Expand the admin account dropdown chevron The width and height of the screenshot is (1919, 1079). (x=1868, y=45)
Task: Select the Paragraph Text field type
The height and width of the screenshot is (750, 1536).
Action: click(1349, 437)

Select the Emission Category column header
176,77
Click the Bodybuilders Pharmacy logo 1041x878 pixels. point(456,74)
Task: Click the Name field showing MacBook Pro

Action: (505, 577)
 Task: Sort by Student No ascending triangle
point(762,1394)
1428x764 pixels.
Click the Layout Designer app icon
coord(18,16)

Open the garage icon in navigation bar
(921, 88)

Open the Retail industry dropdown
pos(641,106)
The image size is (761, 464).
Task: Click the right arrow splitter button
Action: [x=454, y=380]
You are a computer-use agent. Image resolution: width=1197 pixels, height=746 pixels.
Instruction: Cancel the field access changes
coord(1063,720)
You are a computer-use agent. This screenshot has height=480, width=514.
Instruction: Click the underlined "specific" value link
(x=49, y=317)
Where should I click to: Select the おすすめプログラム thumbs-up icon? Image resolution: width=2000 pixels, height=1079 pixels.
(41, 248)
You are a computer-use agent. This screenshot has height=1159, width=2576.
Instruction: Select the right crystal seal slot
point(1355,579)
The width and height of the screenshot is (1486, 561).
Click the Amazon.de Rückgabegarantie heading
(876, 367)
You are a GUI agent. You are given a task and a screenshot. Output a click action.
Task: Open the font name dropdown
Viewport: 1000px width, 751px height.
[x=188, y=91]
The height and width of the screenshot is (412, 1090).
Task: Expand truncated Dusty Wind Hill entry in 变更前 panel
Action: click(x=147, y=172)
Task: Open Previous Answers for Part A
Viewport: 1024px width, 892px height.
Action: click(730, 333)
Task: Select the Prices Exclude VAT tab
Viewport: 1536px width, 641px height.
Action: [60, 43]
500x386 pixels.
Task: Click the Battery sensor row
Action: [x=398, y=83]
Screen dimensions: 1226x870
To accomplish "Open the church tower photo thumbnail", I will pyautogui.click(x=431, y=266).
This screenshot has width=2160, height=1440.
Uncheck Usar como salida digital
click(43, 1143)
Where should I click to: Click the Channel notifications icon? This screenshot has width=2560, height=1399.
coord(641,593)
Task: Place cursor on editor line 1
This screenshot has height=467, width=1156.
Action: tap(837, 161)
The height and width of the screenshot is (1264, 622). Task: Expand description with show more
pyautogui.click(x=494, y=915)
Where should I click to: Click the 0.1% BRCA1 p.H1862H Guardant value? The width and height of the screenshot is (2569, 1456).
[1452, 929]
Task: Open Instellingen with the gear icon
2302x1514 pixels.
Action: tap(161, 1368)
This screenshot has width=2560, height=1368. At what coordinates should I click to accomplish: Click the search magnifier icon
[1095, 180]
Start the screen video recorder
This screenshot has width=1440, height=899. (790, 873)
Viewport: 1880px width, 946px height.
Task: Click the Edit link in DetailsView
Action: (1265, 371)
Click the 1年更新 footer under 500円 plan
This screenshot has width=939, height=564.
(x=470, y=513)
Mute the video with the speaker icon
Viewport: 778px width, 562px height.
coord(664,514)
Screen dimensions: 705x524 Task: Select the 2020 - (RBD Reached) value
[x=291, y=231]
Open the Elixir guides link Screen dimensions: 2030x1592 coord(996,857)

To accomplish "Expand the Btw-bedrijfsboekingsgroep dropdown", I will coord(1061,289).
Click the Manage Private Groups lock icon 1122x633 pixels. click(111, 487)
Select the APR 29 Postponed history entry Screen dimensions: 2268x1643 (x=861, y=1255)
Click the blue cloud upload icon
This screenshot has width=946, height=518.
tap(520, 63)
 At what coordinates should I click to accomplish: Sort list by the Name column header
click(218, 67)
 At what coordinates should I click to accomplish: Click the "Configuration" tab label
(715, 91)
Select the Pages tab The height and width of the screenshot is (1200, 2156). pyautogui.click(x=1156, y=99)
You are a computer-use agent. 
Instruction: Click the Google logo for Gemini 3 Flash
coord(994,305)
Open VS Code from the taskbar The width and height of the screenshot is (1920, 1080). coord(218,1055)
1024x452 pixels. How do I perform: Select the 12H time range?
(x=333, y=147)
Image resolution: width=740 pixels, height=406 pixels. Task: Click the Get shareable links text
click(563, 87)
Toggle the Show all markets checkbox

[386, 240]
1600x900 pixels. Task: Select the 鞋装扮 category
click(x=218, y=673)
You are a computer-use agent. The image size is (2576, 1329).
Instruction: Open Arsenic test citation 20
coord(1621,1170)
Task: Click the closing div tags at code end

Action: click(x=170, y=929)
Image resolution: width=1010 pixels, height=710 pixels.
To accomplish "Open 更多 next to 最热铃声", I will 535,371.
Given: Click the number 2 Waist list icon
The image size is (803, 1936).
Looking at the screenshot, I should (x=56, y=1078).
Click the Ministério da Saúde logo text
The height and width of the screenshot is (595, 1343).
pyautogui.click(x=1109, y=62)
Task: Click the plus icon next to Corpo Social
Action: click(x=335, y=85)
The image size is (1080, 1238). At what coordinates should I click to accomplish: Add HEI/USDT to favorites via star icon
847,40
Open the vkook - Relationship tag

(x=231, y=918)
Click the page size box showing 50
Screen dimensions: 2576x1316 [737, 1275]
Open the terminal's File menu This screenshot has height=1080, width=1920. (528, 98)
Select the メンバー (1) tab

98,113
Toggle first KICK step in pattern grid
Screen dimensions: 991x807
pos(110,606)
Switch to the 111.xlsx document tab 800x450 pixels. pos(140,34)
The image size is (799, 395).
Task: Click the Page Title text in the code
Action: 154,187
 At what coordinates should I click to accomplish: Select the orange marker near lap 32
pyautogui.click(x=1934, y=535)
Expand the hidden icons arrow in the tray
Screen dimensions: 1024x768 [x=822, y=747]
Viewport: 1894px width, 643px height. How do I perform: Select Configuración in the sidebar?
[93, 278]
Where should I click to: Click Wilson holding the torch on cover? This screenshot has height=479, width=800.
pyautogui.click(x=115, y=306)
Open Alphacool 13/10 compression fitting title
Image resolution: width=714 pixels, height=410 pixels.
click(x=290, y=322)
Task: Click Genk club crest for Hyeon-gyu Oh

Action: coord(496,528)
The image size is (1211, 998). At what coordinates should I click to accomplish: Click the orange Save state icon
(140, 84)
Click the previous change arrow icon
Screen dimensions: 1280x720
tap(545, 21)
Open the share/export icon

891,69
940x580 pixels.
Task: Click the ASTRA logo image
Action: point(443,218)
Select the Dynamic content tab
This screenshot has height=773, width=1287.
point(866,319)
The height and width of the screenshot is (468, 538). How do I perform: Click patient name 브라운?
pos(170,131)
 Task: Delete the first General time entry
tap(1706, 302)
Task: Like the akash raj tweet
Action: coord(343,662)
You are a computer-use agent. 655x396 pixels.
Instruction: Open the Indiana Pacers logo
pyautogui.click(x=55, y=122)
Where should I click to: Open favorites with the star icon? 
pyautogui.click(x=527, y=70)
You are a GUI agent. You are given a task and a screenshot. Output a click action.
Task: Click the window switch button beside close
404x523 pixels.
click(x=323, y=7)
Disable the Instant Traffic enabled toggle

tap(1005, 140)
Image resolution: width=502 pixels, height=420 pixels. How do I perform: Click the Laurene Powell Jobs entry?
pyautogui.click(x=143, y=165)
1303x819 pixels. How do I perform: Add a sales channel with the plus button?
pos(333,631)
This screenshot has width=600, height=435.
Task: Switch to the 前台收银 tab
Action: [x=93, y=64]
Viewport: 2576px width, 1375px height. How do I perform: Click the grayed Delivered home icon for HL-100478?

# Given instruction
Retype the listing above verbatim, from its first line through the line containing "coord(1063,720)", with both ends included.

# Reply to the task
Expand the admin account dropdown chevron The width and height of the screenshot is (1919, 1079). (x=1868, y=45)
Task: Select the Paragraph Text field type
The height and width of the screenshot is (750, 1536).
Action: click(1349, 437)

Select the Emission Category column header
176,77
Click the Bodybuilders Pharmacy logo 1041x878 pixels. point(456,74)
Task: Click the Name field showing MacBook Pro

Action: (505, 577)
 Task: Sort by Student No ascending triangle
point(762,1394)
1428x764 pixels.
Click the Layout Designer app icon
coord(18,16)

Open the garage icon in navigation bar
(921, 88)

Open the Retail industry dropdown
pos(641,106)
The image size is (761, 464).
Task: Click the right arrow splitter button
Action: [x=454, y=380]
You are a computer-use agent. Image resolution: width=1197 pixels, height=746 pixels.
Instruction: Cancel the field access changes
coord(1063,720)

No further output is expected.